EUROPE - Pramerica Real Estate Investors has completed its capital raising programme for its debut European real estate debt fund, securing £492m (€559m) in commitments from institutional investors.

Institutional investors, including pension funds and sovereign wealth funds, from North America, continental Europe, the UK and the Middle East provided the capital for the closed-end Pramerica Real Estate Capital 1 fund.

The conclusion of Pramerica's fundraising effort comes almost 12 months after it announced that it had raised an initial £150m pool of capital from institutional investors, including Dutch pension asset manager Algemene Pensioen Groep (APG).

It is the first fund focusing on European real estate debt to be launched by Pramerica, which is the European arm of the US-based Prudential Financial.

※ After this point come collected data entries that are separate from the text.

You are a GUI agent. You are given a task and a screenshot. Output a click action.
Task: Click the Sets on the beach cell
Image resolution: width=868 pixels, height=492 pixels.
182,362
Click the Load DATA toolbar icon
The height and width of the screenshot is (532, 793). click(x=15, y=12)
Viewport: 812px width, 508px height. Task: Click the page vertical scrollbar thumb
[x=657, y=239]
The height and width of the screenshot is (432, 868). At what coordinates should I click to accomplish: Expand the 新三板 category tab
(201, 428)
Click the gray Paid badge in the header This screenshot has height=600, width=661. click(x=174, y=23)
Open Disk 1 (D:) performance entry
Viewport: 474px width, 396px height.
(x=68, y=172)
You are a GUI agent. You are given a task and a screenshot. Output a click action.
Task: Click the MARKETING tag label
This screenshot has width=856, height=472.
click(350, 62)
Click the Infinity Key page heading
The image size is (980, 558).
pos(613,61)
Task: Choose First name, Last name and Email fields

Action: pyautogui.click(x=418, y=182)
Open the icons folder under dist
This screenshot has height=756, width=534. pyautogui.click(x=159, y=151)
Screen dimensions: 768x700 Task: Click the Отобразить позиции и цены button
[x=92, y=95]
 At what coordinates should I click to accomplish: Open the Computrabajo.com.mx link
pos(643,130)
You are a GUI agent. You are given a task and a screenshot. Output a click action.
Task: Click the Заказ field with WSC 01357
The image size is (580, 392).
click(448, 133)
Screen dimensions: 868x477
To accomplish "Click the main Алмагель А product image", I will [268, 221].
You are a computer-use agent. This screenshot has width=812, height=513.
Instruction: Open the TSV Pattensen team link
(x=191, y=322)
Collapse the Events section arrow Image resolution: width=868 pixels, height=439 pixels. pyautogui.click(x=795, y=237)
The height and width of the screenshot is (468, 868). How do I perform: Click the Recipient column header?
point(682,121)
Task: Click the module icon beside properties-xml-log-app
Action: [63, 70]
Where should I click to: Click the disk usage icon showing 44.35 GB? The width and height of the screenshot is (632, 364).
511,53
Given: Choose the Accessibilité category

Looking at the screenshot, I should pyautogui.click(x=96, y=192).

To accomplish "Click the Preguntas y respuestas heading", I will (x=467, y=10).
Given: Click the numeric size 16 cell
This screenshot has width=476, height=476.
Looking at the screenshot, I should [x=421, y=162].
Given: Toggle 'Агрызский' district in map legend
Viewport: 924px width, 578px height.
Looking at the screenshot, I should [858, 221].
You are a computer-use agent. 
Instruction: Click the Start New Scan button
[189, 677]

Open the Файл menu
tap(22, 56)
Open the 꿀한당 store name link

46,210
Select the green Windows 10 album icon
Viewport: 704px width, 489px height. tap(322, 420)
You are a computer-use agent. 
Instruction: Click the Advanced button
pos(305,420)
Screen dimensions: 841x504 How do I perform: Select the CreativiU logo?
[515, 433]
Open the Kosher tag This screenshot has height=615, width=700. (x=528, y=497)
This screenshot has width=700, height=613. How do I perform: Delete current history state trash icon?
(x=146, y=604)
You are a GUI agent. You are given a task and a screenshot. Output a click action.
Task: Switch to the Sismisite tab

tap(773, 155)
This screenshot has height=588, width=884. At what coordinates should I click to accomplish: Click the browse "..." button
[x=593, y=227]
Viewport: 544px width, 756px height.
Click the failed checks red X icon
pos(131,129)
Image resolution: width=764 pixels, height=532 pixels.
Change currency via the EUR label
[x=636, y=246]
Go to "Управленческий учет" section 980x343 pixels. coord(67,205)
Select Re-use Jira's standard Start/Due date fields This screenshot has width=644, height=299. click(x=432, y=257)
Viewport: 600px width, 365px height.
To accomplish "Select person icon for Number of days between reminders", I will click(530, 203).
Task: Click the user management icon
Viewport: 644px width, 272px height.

The investment manager entered into the space in 2009 when it hired real estate debt specialists Andrew Radkiewicz and Andrew Macland, who are best known for running the real estate finance division at Rothschild.

Radkiewicz said: "The extremely high calibre of global investors invested in the fund fully endorses our belief in the opportunities that exist as a result of the ongoing lending gap in commercial property.

"We are encouraged that clients view our debt strategy as an alternative to direct real estate equity investment, and we see many opportunities that offer the potential for attractive risk-adjusted returns, while providing a viable and deliverable alternative source of capital to the property markets."

Pramerica's portfolio managers will seek opportunities to provide funding for acquisitions and refinancing, targeting the gap between traditional senior debt and equity and looking to provide mezzanine or preferred equity financing of between £5m and £75m, secured against real estate assets primarily in the UK and Germany.

Pramerica will target experienced real estate investors focusing on medium to large public and private property companies, private equity funds and real estate investment managers.

Macland, co-portfolio manager for the fund alongside Radkiewicz, said: "We expect to see an increasingly large number of potential debt transactions in the coming months, and the additional funds that we have now secured will allow us to make the most of these opportunities.

"The current lending market remains extremely illiquid, and there are clear opportunities for us to work with companies that need financing or to bridge shortfalls in senior debt for property deals."

Macland said the "discretionary nature" of the fund would enable the team to move quickly to provide mezzanine lending for deals and give investors the potential to earn attractive returns.